## Your task
While leaving the pictures out, set down only the lines from the one with "Given: Select the Summary tab" through the end of the records, exactly as they stand.

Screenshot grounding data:
-----

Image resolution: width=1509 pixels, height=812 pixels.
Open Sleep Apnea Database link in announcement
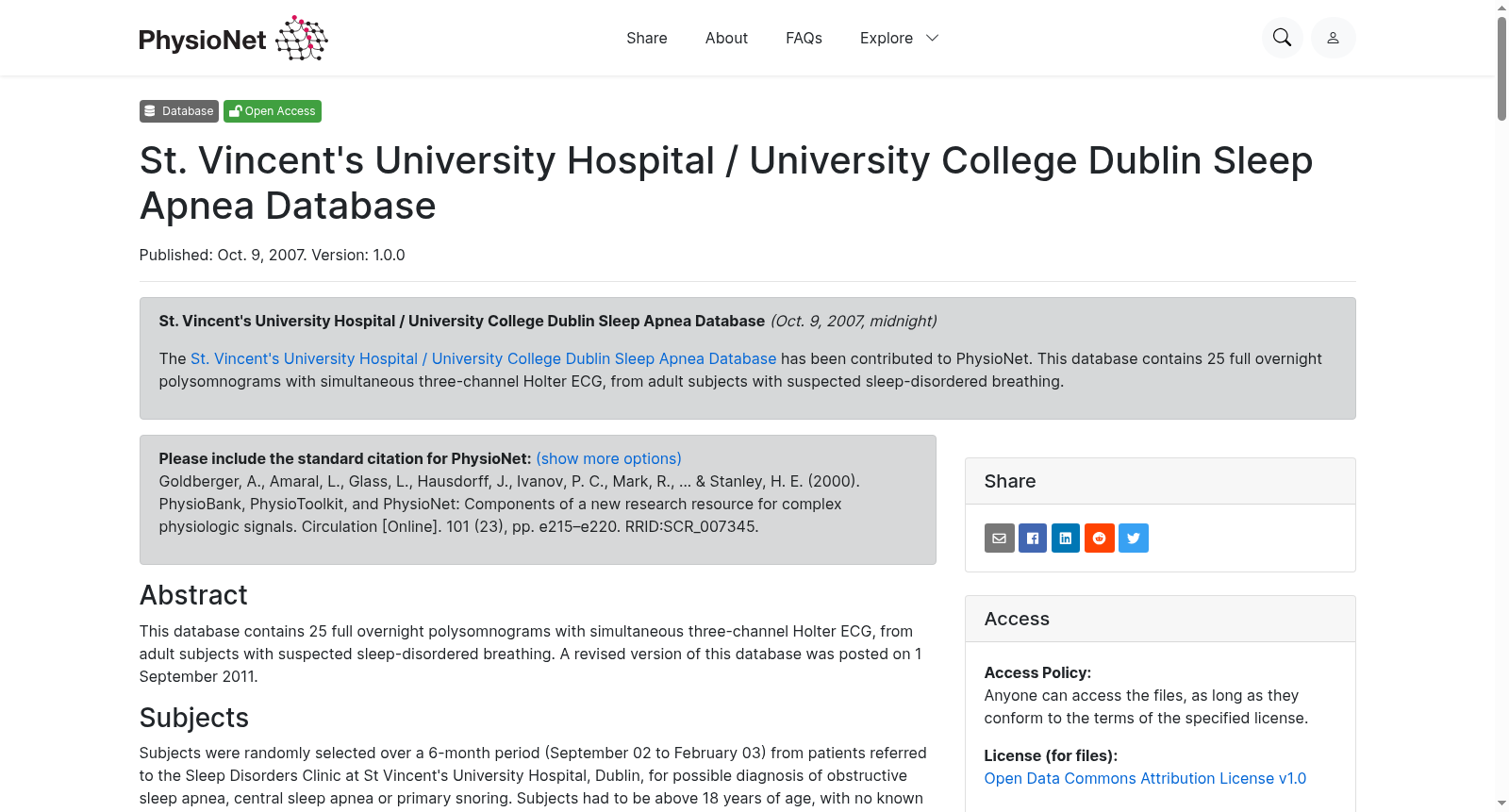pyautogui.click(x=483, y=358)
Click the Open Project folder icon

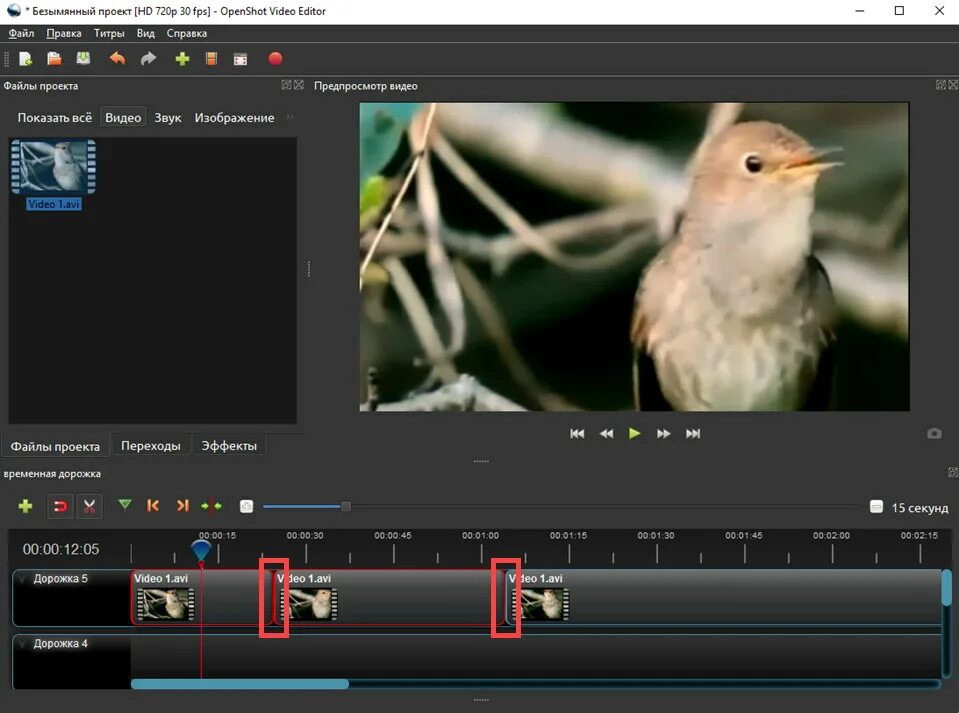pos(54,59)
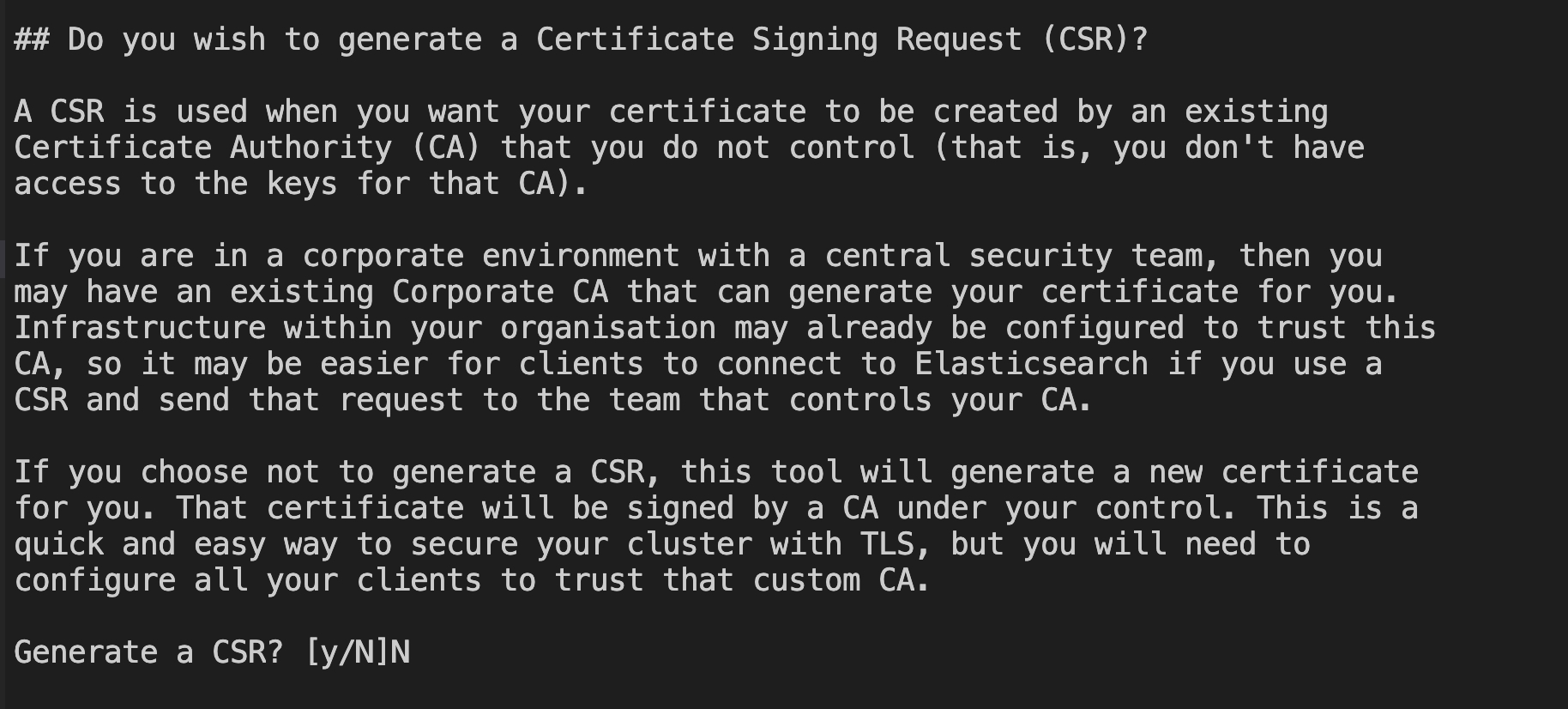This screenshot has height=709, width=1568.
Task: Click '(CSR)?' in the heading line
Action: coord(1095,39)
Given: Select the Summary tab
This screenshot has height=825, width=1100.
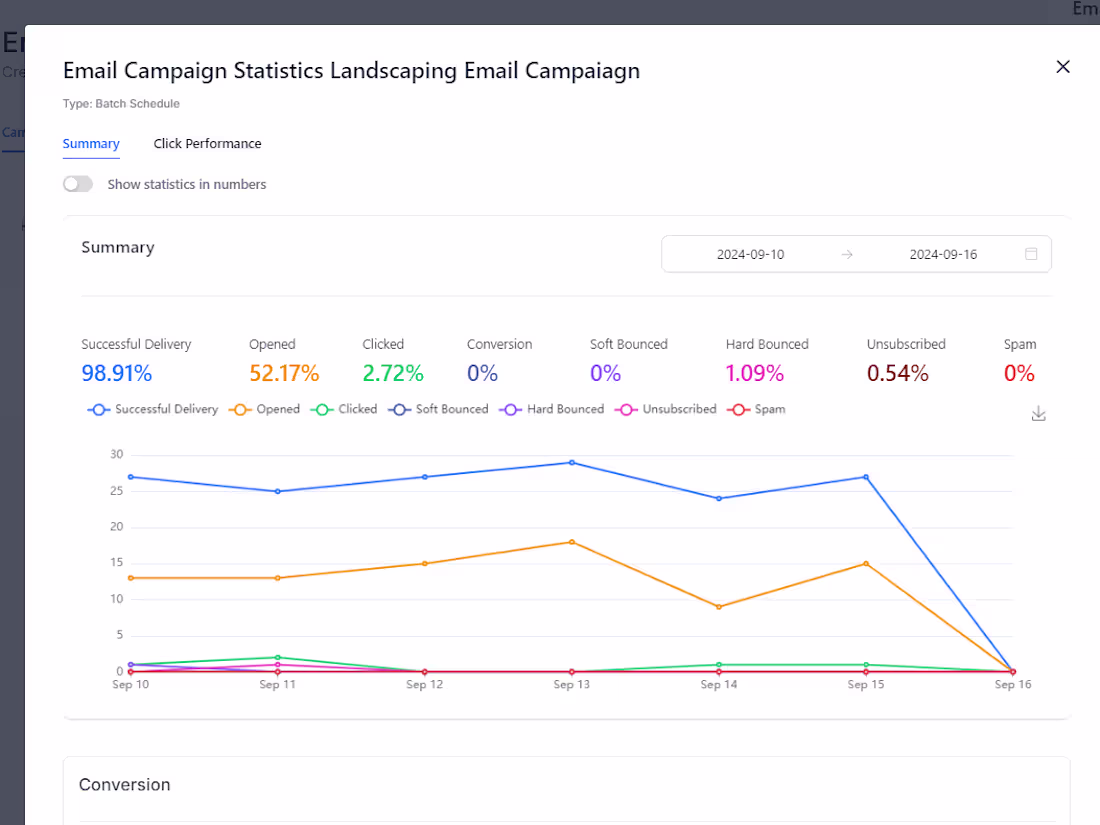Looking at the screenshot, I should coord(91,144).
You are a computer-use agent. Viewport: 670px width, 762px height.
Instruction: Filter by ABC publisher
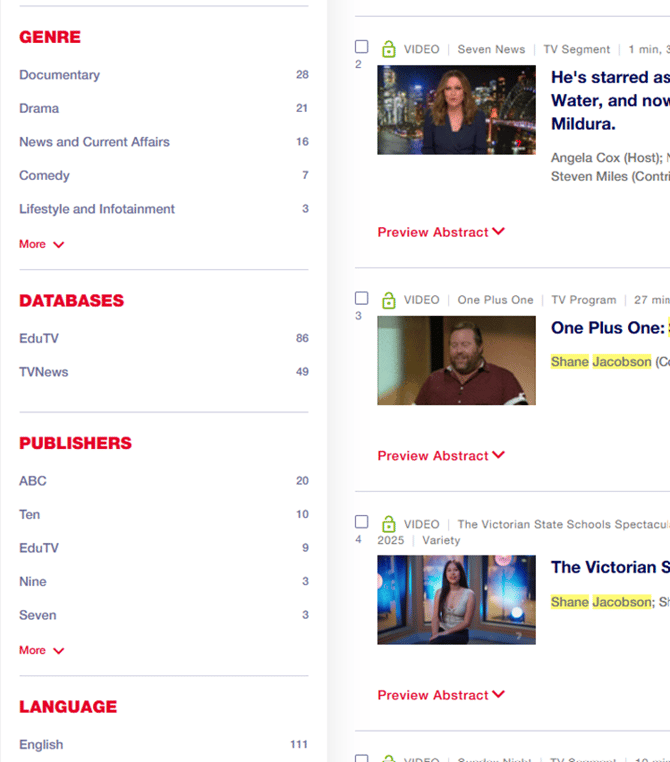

-----

## Response below
Given: Select the Summary tab
This screenshot has height=825, width=1100.
Looking at the screenshot, I should coord(91,144).
You are a computer-use agent. Viewport: 670px width, 762px height.
Instruction: Filter by ABC publisher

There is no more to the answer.